É repórter especial. Ganhou prêmios Maria Moors Cabot (EUA) e da Fundación por un Nuevo Periodismo Iberoamericano. Escreve às quintas e aos domingos.
Começa fim da era Mugabe, outro líder da independência que virou tirano
Difícil discordar da avaliação sobre o movimento militar no Zimbábue que faz Alex Magaisa, analista zimbabuano e doutor em Direito pela Universidade britânica de Warwick:
"É o fim de uma era. Mas poderia facilmente ser visto como o fim de um erro, um erro de 37 anos", escreveu ele para "African Argument".
AFP | ||
Retrato do ditador Robert Mugabe aparece na entrada de prédio estatal de Harare, no Zimbábue |
Refere-se, como é óbvio, à tutela que os militares estão impondo a Robert Gabriel Mugabe, no poder há 37 anos, único governante da antiga Rodésia do Sul, renomeada depois de sua independência como Zimbábue.

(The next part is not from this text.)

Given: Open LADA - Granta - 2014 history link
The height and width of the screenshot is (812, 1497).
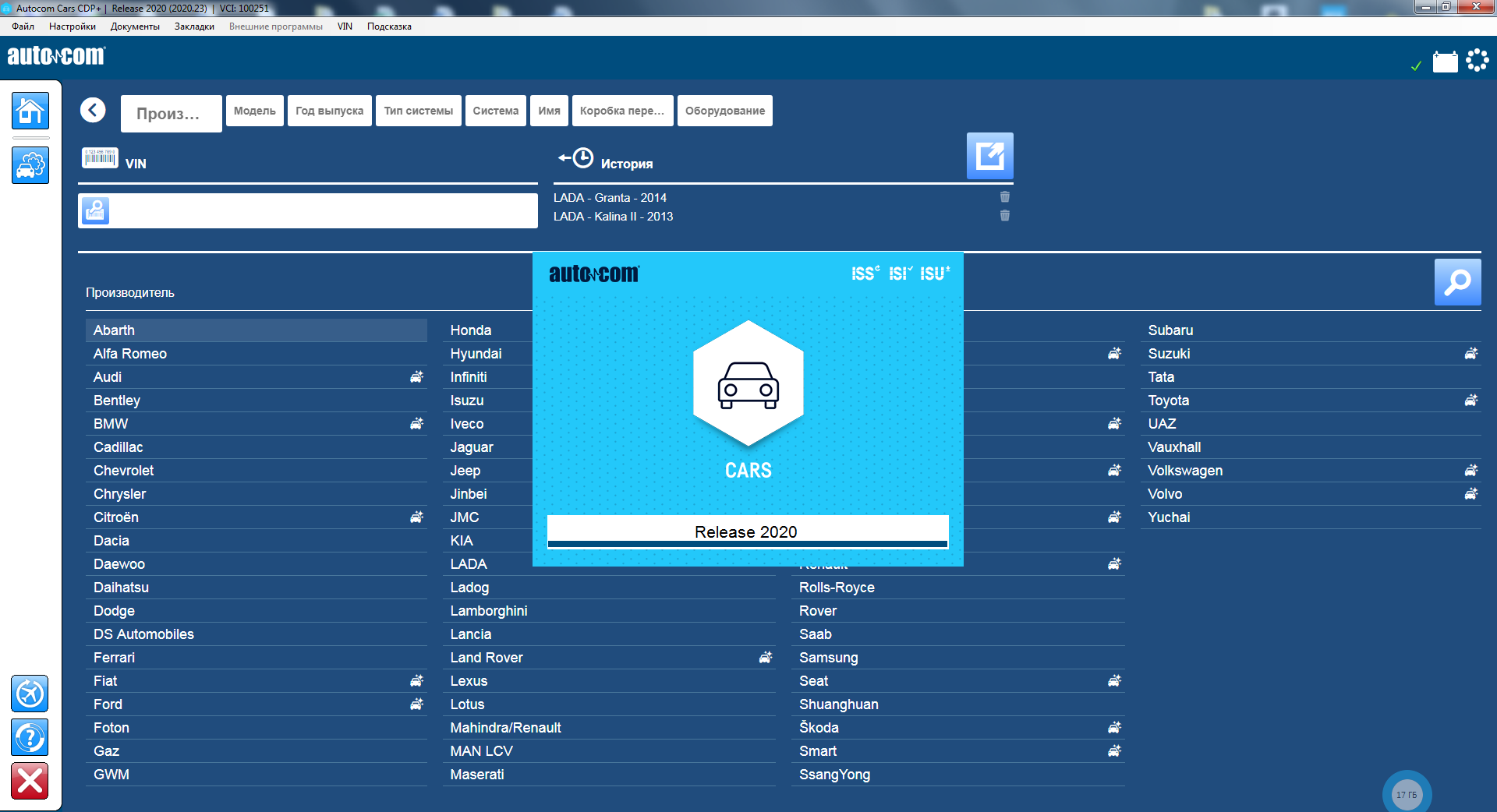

Por que erro? Porque Mugabe, como praticamente todos os pais da independência dos países africanos, tornou-se tirano implacável. Ou, posto de outra forma, libertaram seus países da dominação dos brancos sobre os negros apenas para impor a dominação das elites negras.
A culpa não é apenas das novas elites, lembra Steve McDonald, diretor do Programa África do Wilson Center (Washington): "Os governos coloniais, na época da independência, quase sempre passaram o domínio para seus homens preferidos ou para grupos tribais que achavam que podiam controlar".

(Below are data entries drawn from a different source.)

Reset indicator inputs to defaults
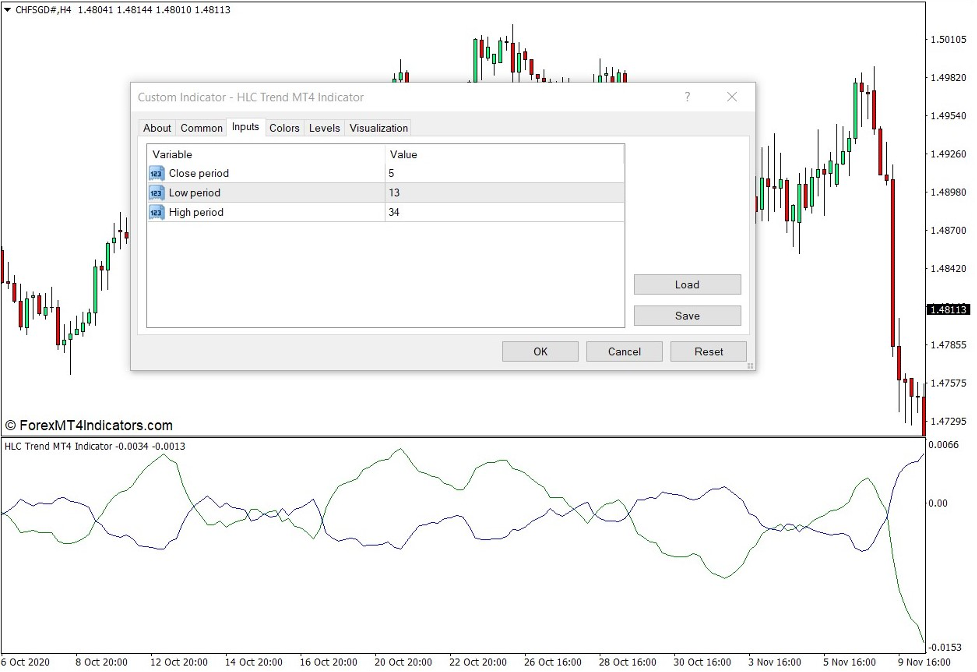Image resolution: width=977 pixels, height=672 pixels. (x=708, y=351)
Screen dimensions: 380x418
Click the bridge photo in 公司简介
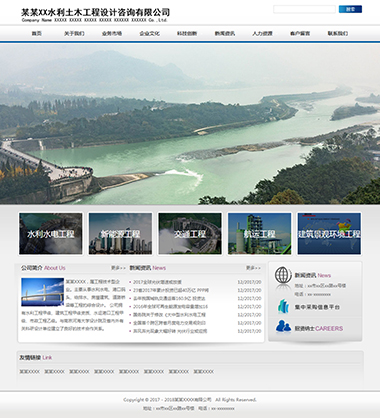click(42, 292)
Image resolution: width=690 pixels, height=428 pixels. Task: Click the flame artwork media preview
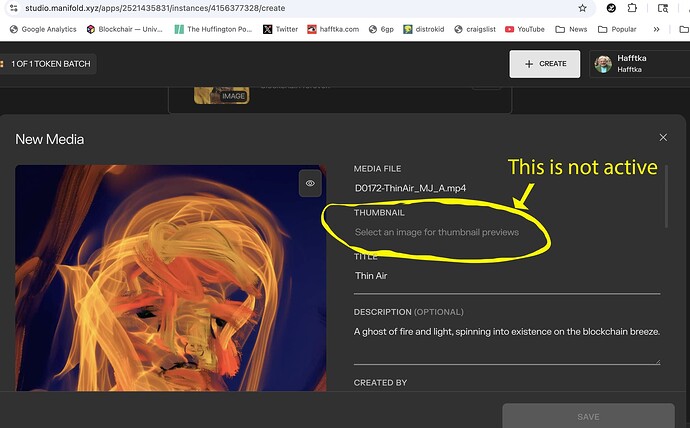point(170,290)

Foram essas elites que transformaram a África subsaariana em território livre para ditaduras, como a de Mugabe: o mais recente levantamento da Freedom House informa que apenas 12% dos habitantes dessa região vivem em países classificados como "livres".
Dos 49 países listados, só 18% são "livres", contra 41% "não livres" e outros 41% "parcialmente livres".

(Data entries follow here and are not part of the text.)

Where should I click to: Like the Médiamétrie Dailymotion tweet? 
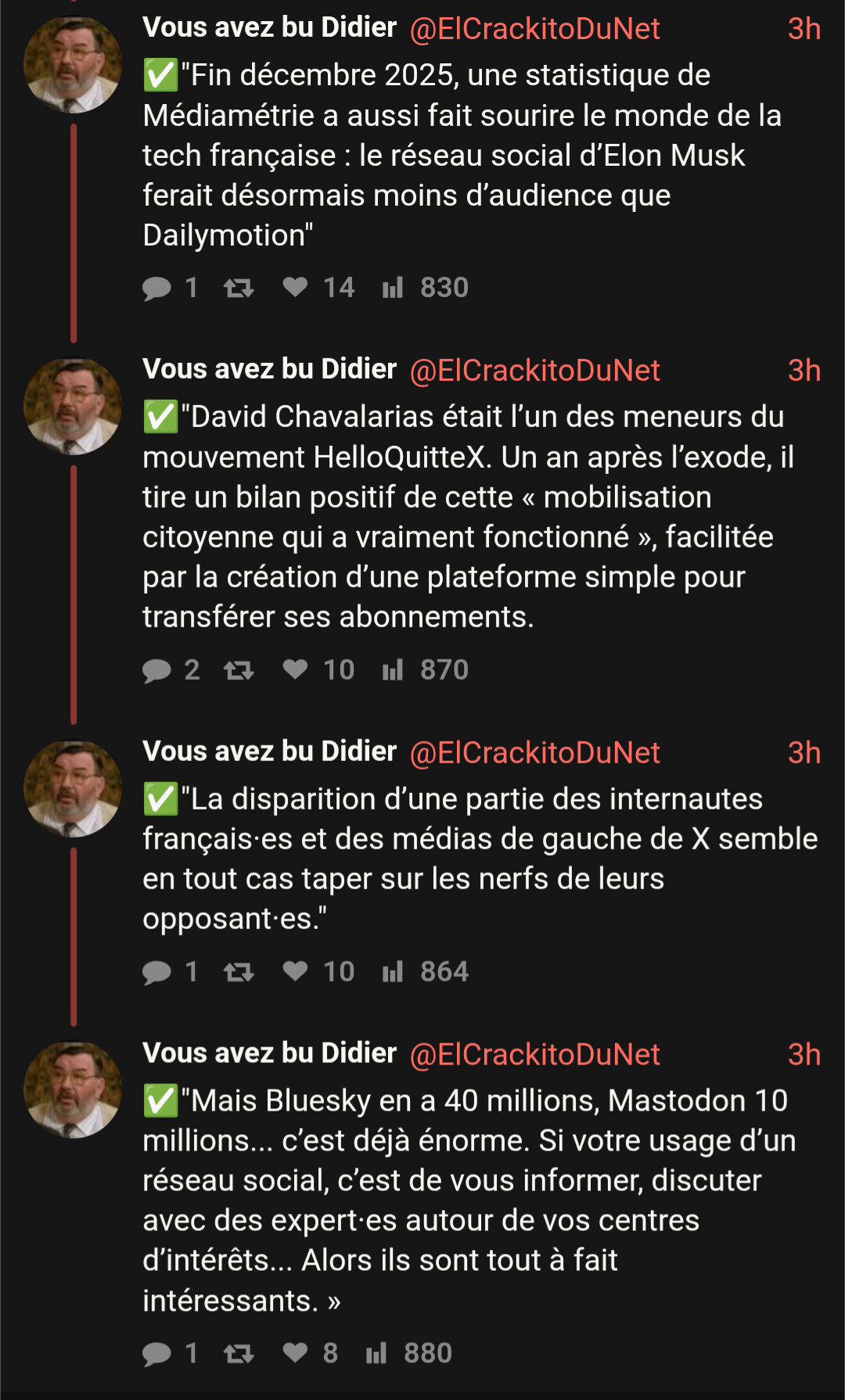pyautogui.click(x=295, y=288)
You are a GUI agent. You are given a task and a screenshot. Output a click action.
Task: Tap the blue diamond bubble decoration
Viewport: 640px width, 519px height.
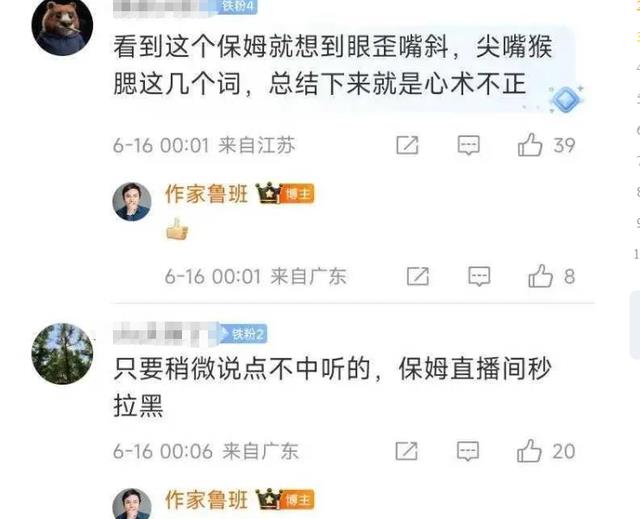point(566,100)
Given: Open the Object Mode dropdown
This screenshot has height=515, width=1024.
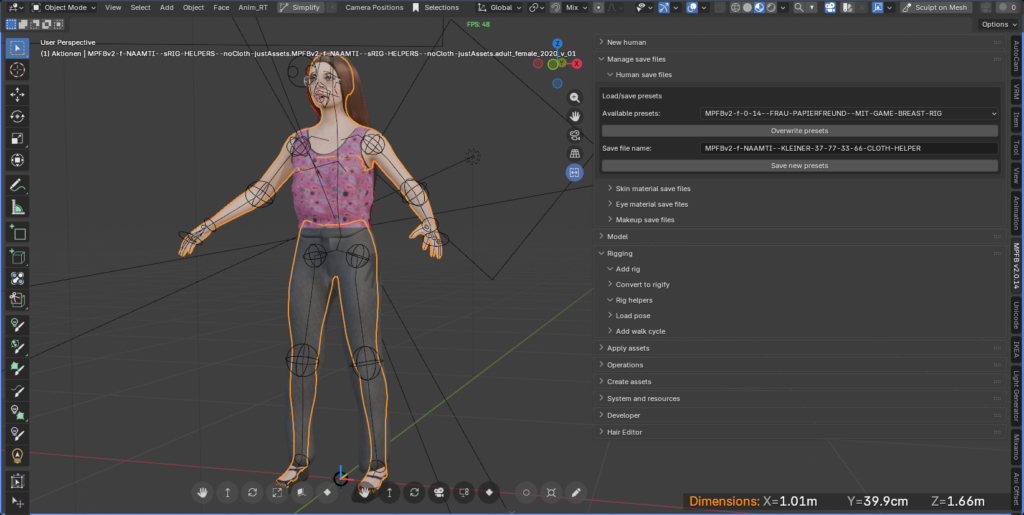Looking at the screenshot, I should pos(63,7).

O golpe desta quarta-feira (15) no Zimbábue não deve alterar a classificação do país. O movimento militar é decorrente de uma clássica guerra de quadrilhas dentro do esquema dominante.
De um lado, está o chamado G40, a geração em torno dos 40 anos, liderada pela mulher de Mugabe, Grace, 41 anos mais nova que o nonagenário ditador (93 anos).
Tem dois apelidos eloquentes: "Disgrace" ou "Gucci Grace", o primeiro autoexplicativo e, o segundo, pelo seu apetite pelo luxo.
Do outro lado, está Emmerson Mnangagwa, o vice-presidente afastado há 10 dias.
Como Mugabe está bastante velho e dá sinais de senilidade, há uma batalha para sucedê-lo entre os dois grupos. Mas ambos são leais ao regime, à corrupção e à repressão que marca a gestão Mugabe.
Do ponto de vista da democracia, portanto, há escassas chances de mudanças, ganhe quem ganhar essa batalha pelo poder.
Do ponto de vista econômico, no entanto, o vice-presidente afastado —e que pode agora retornar ao poder até com mais força— é visto como interessado em recompor relações com as instituições financeiras internacionais.
É um passo essencial para enfrentar a ruína que Mugabe construiu.
Apesar de as estatísticas oficiais tentarem negar, calcula-se que 95% da força de trabalho esteja desempregada, apesar de 3 milhões de zimbabuanos (ou um quinto da população) terem preferido o exílio.
Desde 2000, a economia encolheu para a metade do tamanho que tinha, e há tal escassez de notas em circulação que a retirada está limitada a US$ 20 por dia (o dólar é a moeda corrente, depois que uma hiperinflação moeu a moeda local).
Tem ou não razão Alex Magaisa ao antever, mais que o fim de uma era, o fim de um "erro"?